> Directions for this task
Everything in the records below must be repeated exactly, except the pictures.

** The data follows **

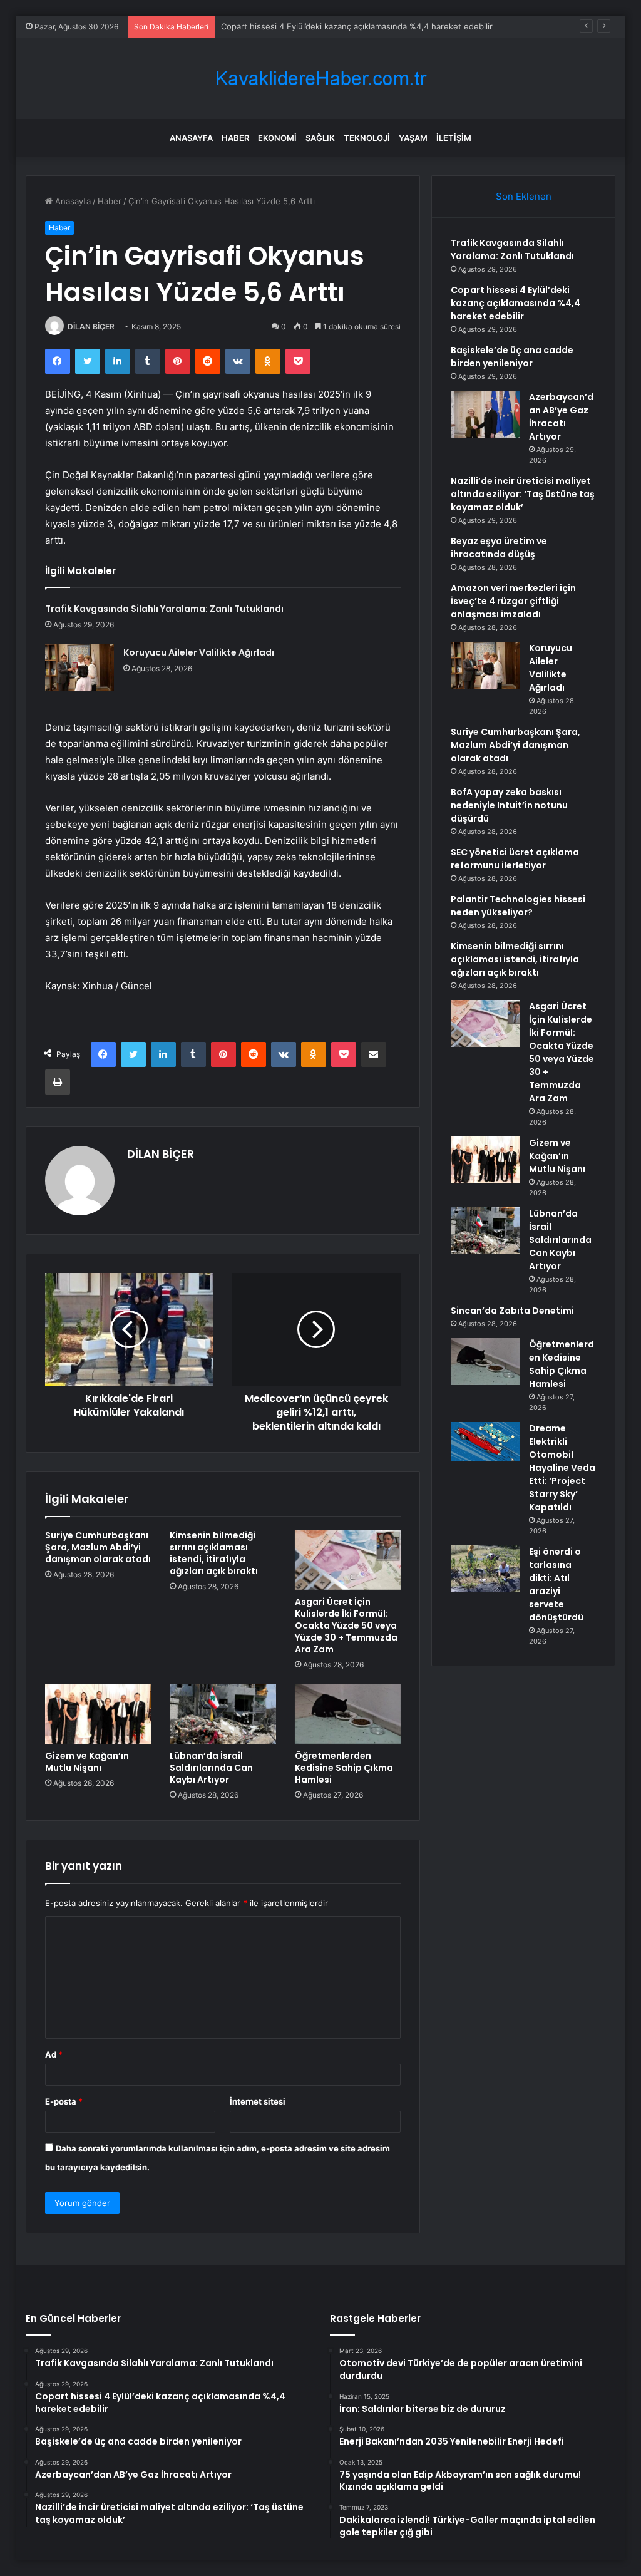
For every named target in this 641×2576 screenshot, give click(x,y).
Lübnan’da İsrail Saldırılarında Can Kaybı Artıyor (211, 1767)
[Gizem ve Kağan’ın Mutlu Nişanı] (98, 1714)
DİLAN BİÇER (91, 326)
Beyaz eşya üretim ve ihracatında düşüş (499, 547)
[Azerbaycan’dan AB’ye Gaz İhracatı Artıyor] (485, 414)
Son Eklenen (523, 196)
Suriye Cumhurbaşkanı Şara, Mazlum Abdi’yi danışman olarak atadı (98, 1547)
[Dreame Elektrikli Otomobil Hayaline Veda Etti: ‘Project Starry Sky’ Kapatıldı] (485, 1441)
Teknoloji (367, 138)
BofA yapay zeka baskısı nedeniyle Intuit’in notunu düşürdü (509, 805)
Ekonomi (277, 138)
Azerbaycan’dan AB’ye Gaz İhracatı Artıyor (561, 417)
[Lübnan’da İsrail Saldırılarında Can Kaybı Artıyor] (223, 1714)
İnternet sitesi (257, 2101)
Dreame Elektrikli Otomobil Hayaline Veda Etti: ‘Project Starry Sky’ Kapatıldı (562, 1467)
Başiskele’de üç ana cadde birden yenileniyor (512, 356)
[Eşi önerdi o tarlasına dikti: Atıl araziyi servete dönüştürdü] (485, 1568)
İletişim (453, 138)
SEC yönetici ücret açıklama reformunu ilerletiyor (515, 859)
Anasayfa (191, 138)
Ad (54, 2054)
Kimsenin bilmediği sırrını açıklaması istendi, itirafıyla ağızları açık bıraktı (214, 1553)
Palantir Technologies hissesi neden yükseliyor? (518, 906)
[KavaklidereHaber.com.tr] (320, 78)
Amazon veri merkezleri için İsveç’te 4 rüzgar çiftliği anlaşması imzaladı (513, 601)
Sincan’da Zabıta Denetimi (512, 1310)
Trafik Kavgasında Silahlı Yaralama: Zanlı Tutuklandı (164, 608)
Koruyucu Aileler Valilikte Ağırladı (198, 652)
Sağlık (320, 138)
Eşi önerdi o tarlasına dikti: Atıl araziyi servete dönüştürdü (556, 1584)
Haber (235, 138)
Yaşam (413, 138)
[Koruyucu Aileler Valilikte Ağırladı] (79, 667)
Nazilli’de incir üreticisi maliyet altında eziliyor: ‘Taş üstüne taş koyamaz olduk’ (523, 494)
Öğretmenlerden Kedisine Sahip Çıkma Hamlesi (344, 1767)
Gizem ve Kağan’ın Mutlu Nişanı (87, 1761)
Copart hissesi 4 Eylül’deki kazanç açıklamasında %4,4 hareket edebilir (515, 303)
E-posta (64, 2101)
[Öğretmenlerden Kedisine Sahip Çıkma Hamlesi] (348, 1714)
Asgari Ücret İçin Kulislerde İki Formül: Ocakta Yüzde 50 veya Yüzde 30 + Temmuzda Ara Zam (346, 1625)
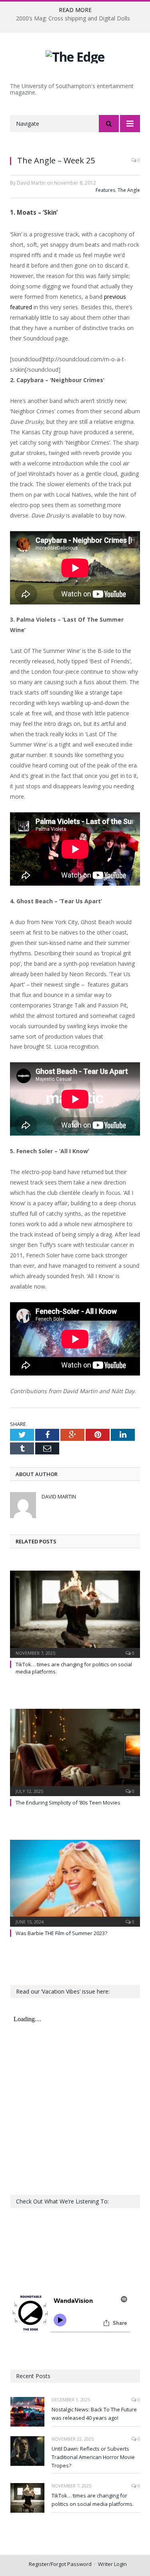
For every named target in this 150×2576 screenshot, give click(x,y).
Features (105, 190)
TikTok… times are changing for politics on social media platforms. (93, 2500)
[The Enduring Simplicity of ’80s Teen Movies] (75, 1751)
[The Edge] (75, 55)
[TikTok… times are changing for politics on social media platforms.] (75, 1613)
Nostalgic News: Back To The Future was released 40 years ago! (94, 2413)
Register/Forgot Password (60, 2564)
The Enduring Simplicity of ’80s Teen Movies (68, 1802)
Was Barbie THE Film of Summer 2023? (61, 1933)
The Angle (129, 190)
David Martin (59, 1496)
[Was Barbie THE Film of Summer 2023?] (75, 1882)
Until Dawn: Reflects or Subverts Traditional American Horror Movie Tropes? (93, 2457)
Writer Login (112, 2564)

** End of The data **

> Written answer
For every named target in this 641×2576 screenshot, give click(x,y).
Lübnan’da İsrail Saldırılarında Can Kaybı Artıyor (211, 1767)
[Gizem ve Kağan’ın Mutlu Nişanı] (98, 1714)
DİLAN BİÇER (91, 326)
Beyaz eşya üretim ve ihracatında düşüş (499, 547)
[Azerbaycan’dan AB’ye Gaz İhracatı Artıyor] (485, 414)
Son Eklenen (523, 196)
Suriye Cumhurbaşkanı Şara, Mazlum Abdi’yi danışman olarak atadı (98, 1547)
[Dreame Elektrikli Otomobil Hayaline Veda Etti: ‘Project Starry Sky’ Kapatıldı] (485, 1441)
Teknoloji (367, 138)
BofA yapay zeka baskısı nedeniyle Intuit’in notunu düşürdü (509, 805)
Ekonomi (277, 138)
Azerbaycan’dan AB’ye Gaz İhracatı Artıyor (561, 417)
[Lübnan’da İsrail Saldırılarında Can Kaybı Artıyor] (223, 1714)
İnternet sitesi (257, 2101)
Dreame Elektrikli Otomobil Hayaline Veda Etti: ‘Project Starry Sky’ Kapatıldı (562, 1467)
Başiskele’de üç ana cadde birden yenileniyor (512, 356)
[Eşi önerdi o tarlasına dikti: Atıl araziyi servete dönüştürdü] (485, 1568)
İletişim (453, 138)
SEC yönetici ücret açıklama reformunu ilerletiyor (515, 859)
Anasayfa (191, 138)
Ad (54, 2054)
Kimsenin bilmediği sırrını açıklaması istendi, itirafıyla ağızları açık bıraktı (214, 1553)
Palantir Technologies hissesi neden yükseliyor? (518, 906)
[KavaklidereHaber.com.tr] (320, 78)
Amazon veri merkezleri için İsveç’te 4 rüzgar çiftliği anlaşması imzaladı (513, 601)
Sincan’da Zabıta Denetimi (512, 1310)
Trafik Kavgasında Silahlı Yaralama: Zanlı Tutuklandı (164, 608)
Koruyucu Aileler Valilikte Ağırladı (198, 652)
Sağlık (320, 138)
Eşi önerdi o tarlasına dikti: Atıl araziyi servete dönüştürdü (556, 1584)
Haber (235, 138)
Yaşam (413, 138)
[Koruyucu Aileler Valilikte Ağırladı] (79, 667)
Nazilli’de incir üreticisi maliyet altında eziliyor: ‘Taş üstüne taş koyamaz olduk’ (523, 494)
Öğretmenlerden Kedisine Sahip Çıkma Hamlesi (344, 1767)
Gizem ve Kağan’ın Mutlu Nişanı (87, 1761)
Copart hissesi 4 Eylül’deki kazanç açıklamasında %4,4 hareket edebilir (515, 303)
E-posta (64, 2101)
[Öğretmenlerden Kedisine Sahip Çıkma Hamlesi] (348, 1714)
Asgari Ücret İçin Kulislerde İki Formül: Ocakta Yüzde 50 veya Yüzde 30 + Temmuzda Ara Zam (346, 1625)
For every named target in this 150×2576 screenshot, give click(x,y).
Features (105, 190)
TikTok… times are changing for politics on social media platforms. (93, 2500)
[The Enduring Simplicity of ’80s Teen Movies] (75, 1751)
[The Edge] (75, 55)
[TikTok… times are changing for politics on social media platforms.] (75, 1613)
Nostalgic News: Back To The Future was released 40 years ago! (94, 2413)
Register/Forgot Password (60, 2564)
The Enduring Simplicity of ’80s Teen Movies (68, 1802)
Was Barbie THE Film of Summer 2023? (61, 1933)
The Angle (129, 190)
David Martin (59, 1496)
[Was Barbie THE Film of Summer 2023?] (75, 1882)
Until Dawn: Reflects or Subverts Traditional American Horror Movie Tropes? (93, 2457)
Writer Login (112, 2564)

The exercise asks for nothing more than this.